Ésa era la excusa y podría estar bastante de acuerdo en ella: yo también había convertido la visita semanal en algo mucho más esporádico, en beneficio del cine en casa. Sólo que, al dejar de ir al cine, también había dejado de ver a la mayoría de los colegas. El contacto era fundamentalmente correo electrónico o facebook, casi siempre para mandarnos gilipolleces. Nos llamábamos la noche de los estrenos gordos, o al menos lo hacíamos casi siempre, porque me acababa de acordar de que Justo no me había dado señales de vida tras el de Los Vengadores. Lo había hecho para avisarme del funeral, pero no para comentar la película. Preferí no sacar el tema. Y de repente me vino a la cabeza la frase de Jack Kirby que usaba Dylan Horrocks en Hieksville: «Los cómics te romperán el alma». Tenía que ver con la manera en la que la industria había utilizado, maltratado y tirado a la basura a uno de sus mayores genios, pero se me venía a la cabeza en relación a Justo. ¿Hasta qué punto su vida era así porque se había encerrado en aquella casa y en las cosas que le gustaban? ¿Hasta qué punto todo hubiera sido diferente si no lo hubiera tenido tan fácil para meterse en un cuarto, con sus cómics, con sus películas, con sus figuritas, sin necesitar nada del exterior? Es como quien se construye el perfecto refugio antizombis. Estás a salvo, tienes toda la seguridad, toda la comida e incluso todo el ocio que necesitas. Pero acabas siendo demasiado parecido a los muertos vivientes, porque se te ha olvidado lo que significa estar en contacto con la humanidad. Cuando se ha ido el mundo a la mierda, cuando los difuntos se han levantado del cementerio y se están comiendo por las piernas a los vivos, es justificable que hagas algo así. Cuando lo que hay afuera no es más que el mundo coñazo de cada día, es diferente. «Los cómics te romperán el alma». O te destrozarán la vida, si te descuidas. Ya no me quedaba ni una pizca de envidia y estaba deseando que nos marcháramos.

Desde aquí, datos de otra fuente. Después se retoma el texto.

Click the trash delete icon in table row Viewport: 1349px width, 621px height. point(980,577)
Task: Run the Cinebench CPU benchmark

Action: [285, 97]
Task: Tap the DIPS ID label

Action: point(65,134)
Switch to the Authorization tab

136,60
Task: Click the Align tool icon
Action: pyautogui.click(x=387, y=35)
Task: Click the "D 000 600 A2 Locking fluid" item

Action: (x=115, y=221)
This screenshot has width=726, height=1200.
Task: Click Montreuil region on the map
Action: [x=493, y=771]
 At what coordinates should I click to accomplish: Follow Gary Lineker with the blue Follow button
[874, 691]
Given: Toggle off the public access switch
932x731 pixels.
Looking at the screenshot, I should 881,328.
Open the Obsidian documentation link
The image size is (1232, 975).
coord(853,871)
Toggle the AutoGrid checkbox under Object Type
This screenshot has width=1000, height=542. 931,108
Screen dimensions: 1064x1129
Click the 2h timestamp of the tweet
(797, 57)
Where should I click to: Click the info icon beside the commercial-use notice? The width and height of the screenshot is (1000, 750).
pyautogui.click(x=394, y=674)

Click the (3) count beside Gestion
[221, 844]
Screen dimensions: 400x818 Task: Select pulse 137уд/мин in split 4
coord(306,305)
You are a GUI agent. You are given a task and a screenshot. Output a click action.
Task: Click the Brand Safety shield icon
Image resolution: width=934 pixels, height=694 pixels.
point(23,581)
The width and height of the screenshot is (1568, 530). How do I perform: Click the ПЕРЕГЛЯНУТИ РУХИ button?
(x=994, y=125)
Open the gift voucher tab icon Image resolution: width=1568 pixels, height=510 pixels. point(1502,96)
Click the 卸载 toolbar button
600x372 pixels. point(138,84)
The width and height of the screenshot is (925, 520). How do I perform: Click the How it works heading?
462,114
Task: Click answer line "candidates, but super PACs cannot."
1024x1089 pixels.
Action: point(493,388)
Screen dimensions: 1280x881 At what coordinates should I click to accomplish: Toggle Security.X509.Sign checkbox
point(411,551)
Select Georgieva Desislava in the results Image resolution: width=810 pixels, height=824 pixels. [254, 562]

Durante la comida comprendí porqué mi amigo de la infancia había terminado recubierto por un permanente flotador de grasa gigante alrededor del cuerpo. Aurora no sólo no había perdido facultades culinarias, sino que las había mejorado. Un plato a rebosar de macarrones con lo que debía ser un kilo de carne picada y abundante tomate tuvo su continuación en tres filetes de pollo empanados que cubrían, cada uno de ellos, la mitad de la superficie del plato. Por si íbamos todavía ligeros, el postre consistía en un alucinante arroz con leche, recubierto con caramelo. No me entraba más, pero acepté el café antes de levantarme de la mesa. Con semejante bomba dentro de mi estómago, me iba a costar mantenerme despierto al volante.